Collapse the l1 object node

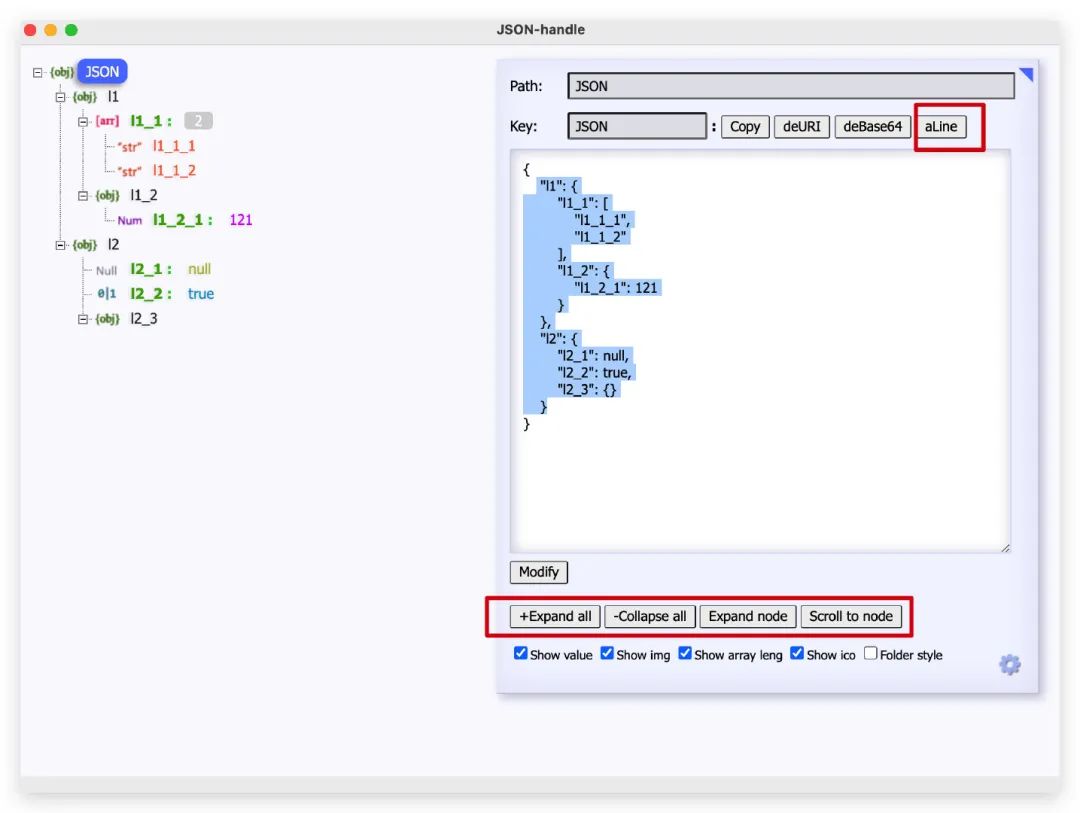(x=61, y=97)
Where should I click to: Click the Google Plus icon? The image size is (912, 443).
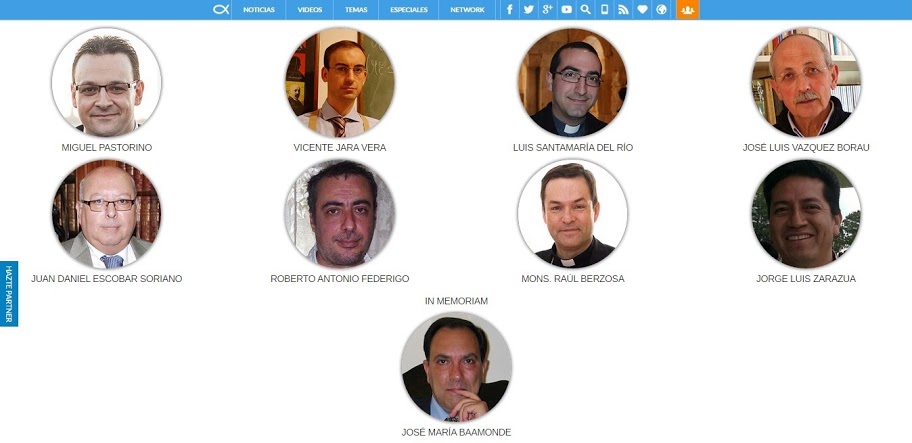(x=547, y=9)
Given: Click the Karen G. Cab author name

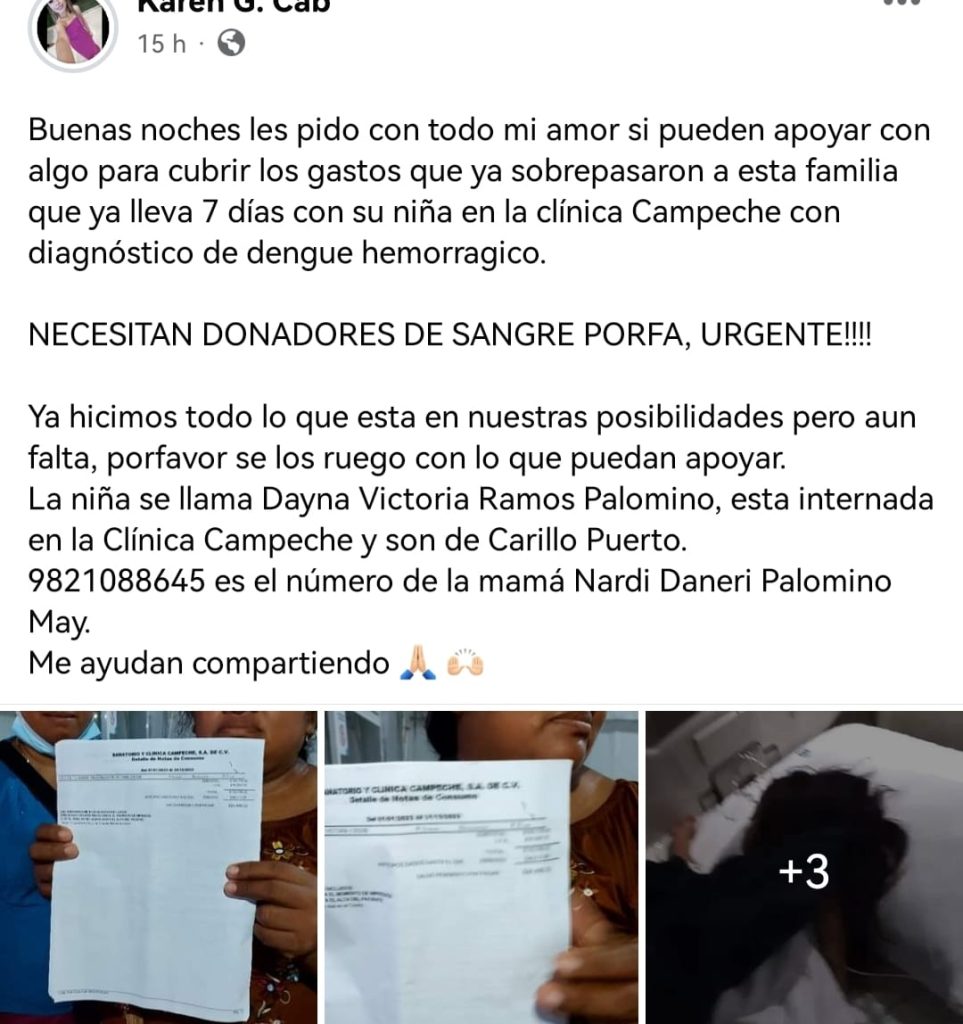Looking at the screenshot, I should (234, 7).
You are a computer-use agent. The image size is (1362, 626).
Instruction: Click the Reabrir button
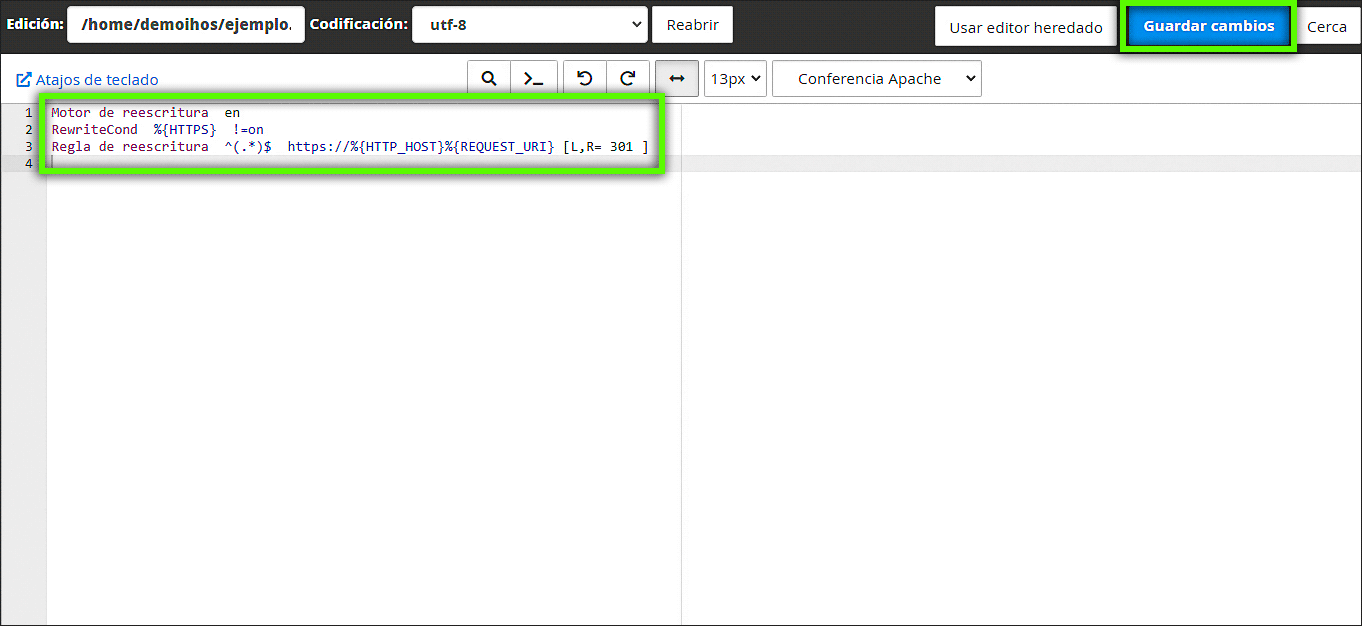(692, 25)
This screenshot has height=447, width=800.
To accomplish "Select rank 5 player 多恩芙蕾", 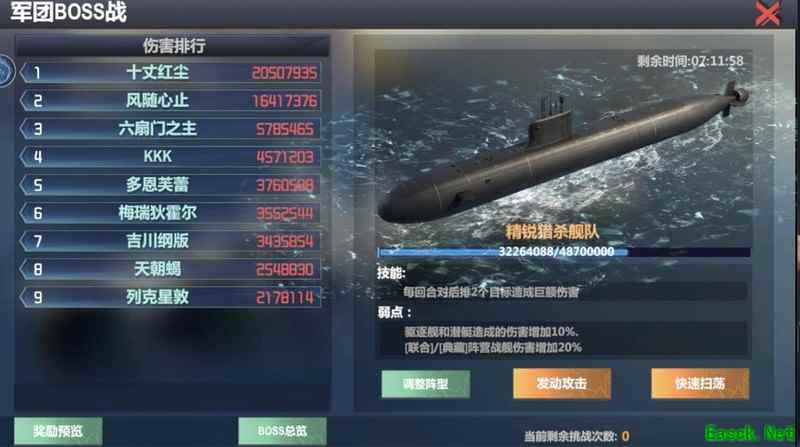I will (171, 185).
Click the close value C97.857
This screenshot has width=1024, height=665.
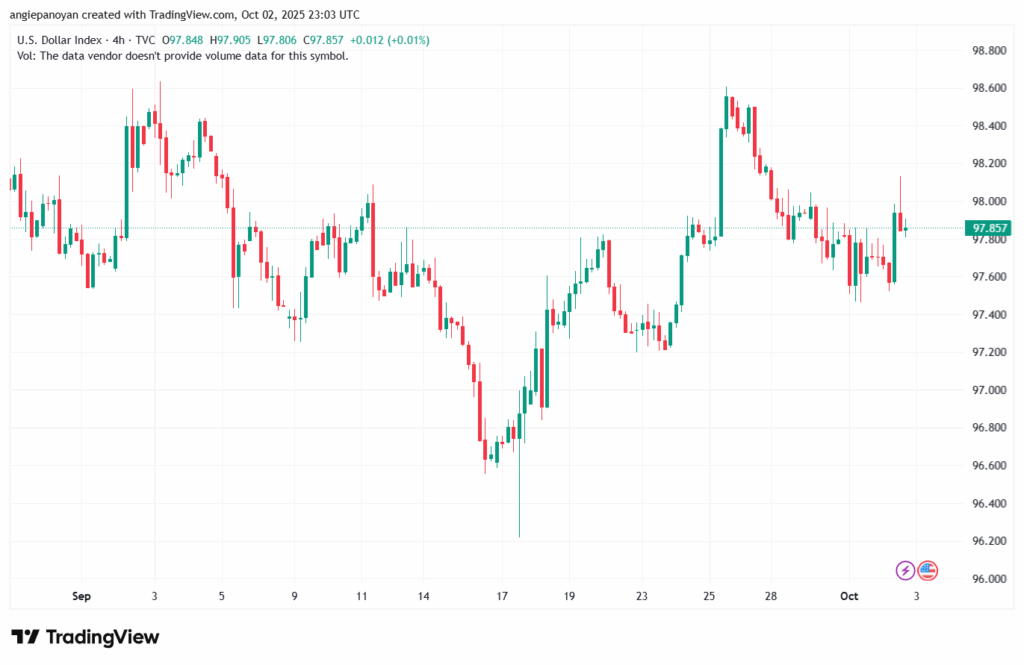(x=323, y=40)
|---|
WHAT IS NEEDED
Exactly reproduce the lines that run from the first line of the listing above to the line containing "This screenshot has height=447, width=800.", including both; omit the pictures.

TASK SOLUTION
Collapse the l1 object node

(x=61, y=97)
Where should I click to: Click the Google Plus icon? The image size is (912, 443).
(x=547, y=9)
Given: Click the Karen G. Cab author name

Looking at the screenshot, I should (234, 7).
You are a computer-use agent. The image size is (1362, 626).
Instruction: Click the Reabrir button
(692, 25)
This screenshot has height=447, width=800.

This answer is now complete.